**Work instruction:**
Put the data from the start through the line containing "center [314, 181]." into a Markdown table with two columns, Row and Line, giving each line a row number. Omit blank lines and leave the pictures out.

**Available records:**
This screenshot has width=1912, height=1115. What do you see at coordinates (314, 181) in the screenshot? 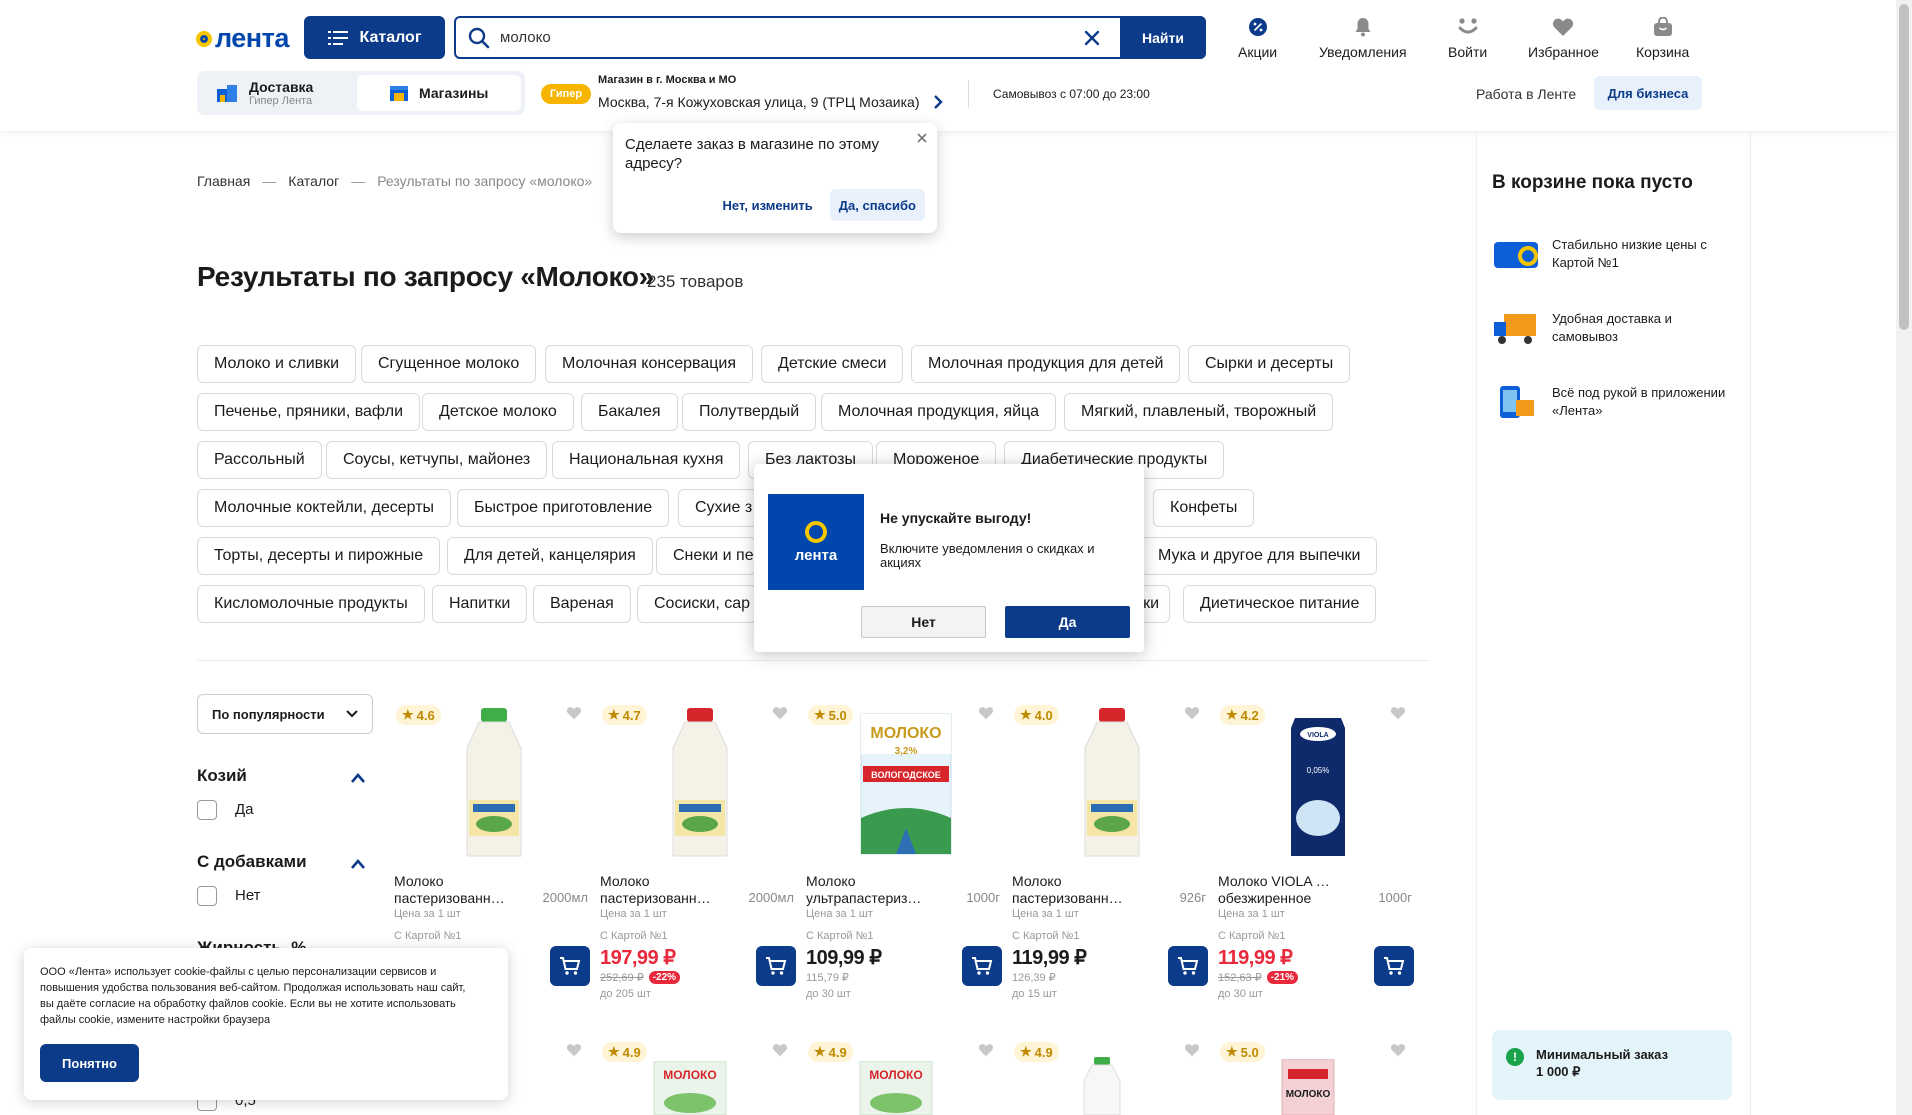
I see `breadcrumb-catalog: Каталог` at bounding box center [314, 181].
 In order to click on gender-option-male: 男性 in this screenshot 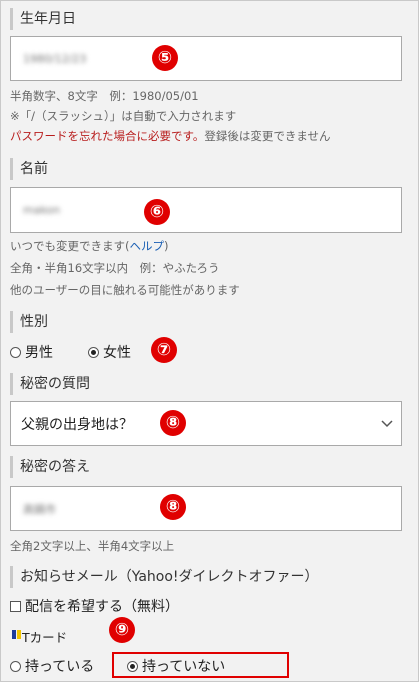, I will do `click(32, 352)`.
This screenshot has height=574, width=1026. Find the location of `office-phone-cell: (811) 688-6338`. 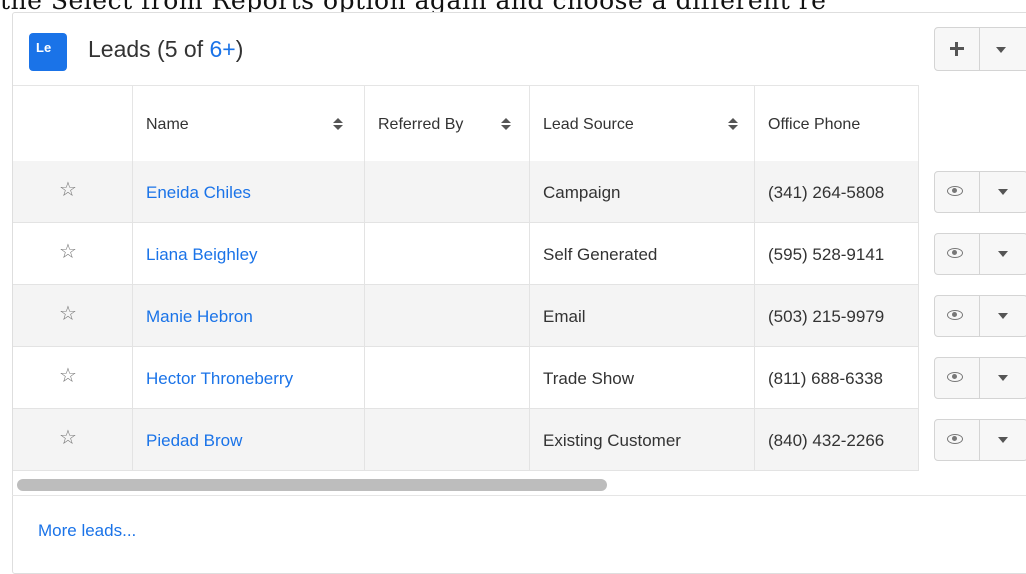

office-phone-cell: (811) 688-6338 is located at coordinates (837, 378).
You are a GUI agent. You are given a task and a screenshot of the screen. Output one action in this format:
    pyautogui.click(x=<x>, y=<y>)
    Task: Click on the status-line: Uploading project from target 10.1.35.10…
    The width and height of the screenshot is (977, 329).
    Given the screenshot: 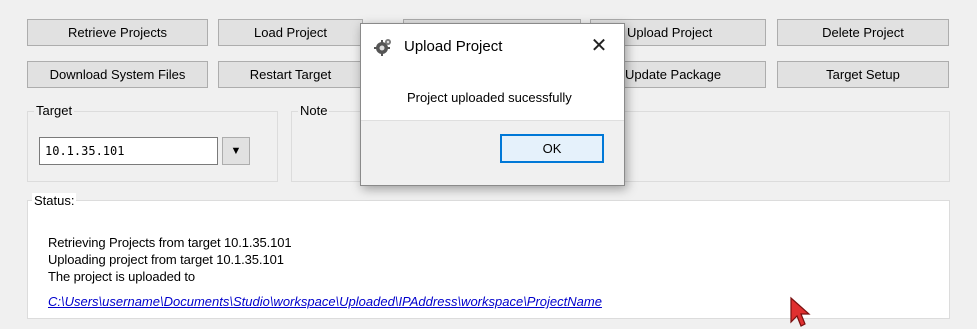 What is the action you would take?
    pyautogui.click(x=166, y=260)
    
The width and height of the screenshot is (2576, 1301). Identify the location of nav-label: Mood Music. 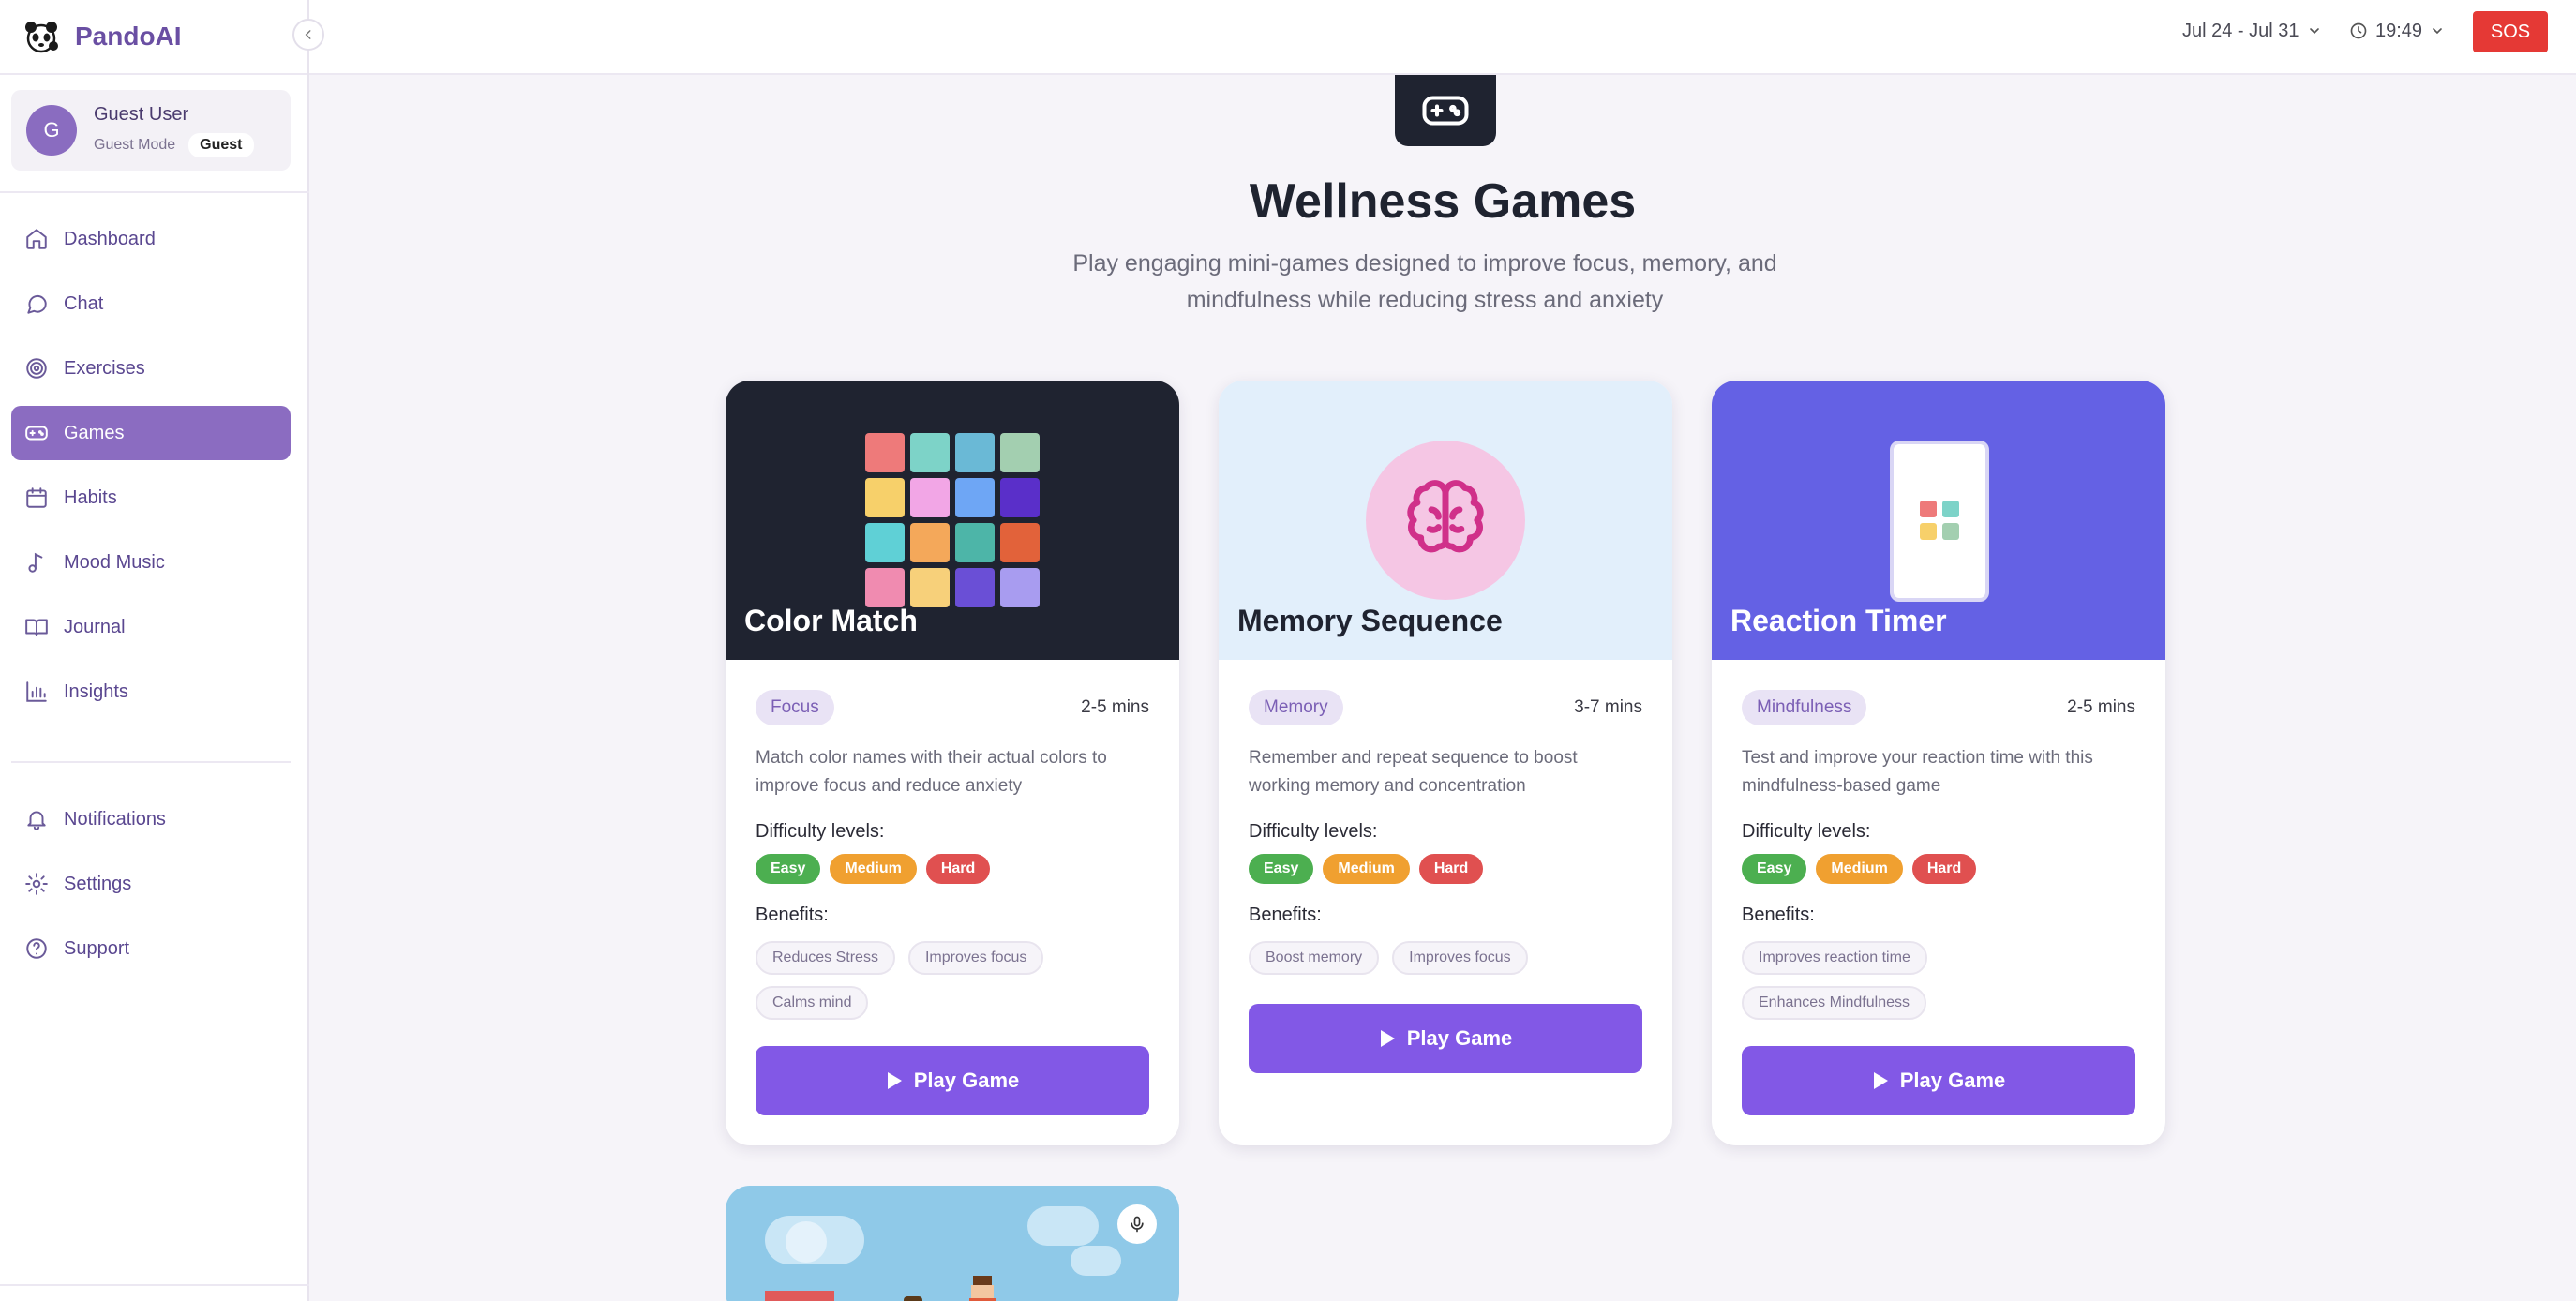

**Answer space:**
| Row | Line |
|---|---|
| 1 | This screenshot has width=1912, height=1115. What do you see at coordinates (314, 181) in the screenshot?  |
| 2 | I see `breadcrumb-catalog: Каталог` at bounding box center [314, 181]. |